ACTIVITY: The answer is the set of lines that include "agent", copied from the data below.

Collected data entries:

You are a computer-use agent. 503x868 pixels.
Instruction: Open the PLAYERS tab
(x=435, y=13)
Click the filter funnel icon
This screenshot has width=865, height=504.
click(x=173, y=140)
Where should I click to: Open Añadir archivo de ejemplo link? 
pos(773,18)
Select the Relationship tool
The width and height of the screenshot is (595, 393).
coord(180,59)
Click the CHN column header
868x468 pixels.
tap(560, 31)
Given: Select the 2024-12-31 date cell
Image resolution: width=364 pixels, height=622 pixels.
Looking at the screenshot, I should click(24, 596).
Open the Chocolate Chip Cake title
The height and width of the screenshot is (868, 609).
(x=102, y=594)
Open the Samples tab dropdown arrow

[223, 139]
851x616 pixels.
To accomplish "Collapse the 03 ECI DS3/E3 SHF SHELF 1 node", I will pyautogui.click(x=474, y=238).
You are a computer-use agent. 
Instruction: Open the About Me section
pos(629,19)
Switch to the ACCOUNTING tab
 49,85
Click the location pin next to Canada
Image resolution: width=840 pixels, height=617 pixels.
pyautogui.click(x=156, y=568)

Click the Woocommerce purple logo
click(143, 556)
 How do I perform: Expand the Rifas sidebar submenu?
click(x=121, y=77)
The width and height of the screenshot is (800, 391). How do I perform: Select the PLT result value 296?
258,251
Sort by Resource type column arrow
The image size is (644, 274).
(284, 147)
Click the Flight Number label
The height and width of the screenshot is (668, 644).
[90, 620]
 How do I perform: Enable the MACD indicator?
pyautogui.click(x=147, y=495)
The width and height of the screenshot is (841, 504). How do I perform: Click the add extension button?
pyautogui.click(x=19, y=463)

TASK SOLUTION:
You are a computer-use agent. 503x868 pixels.
You are a computer-use agent. 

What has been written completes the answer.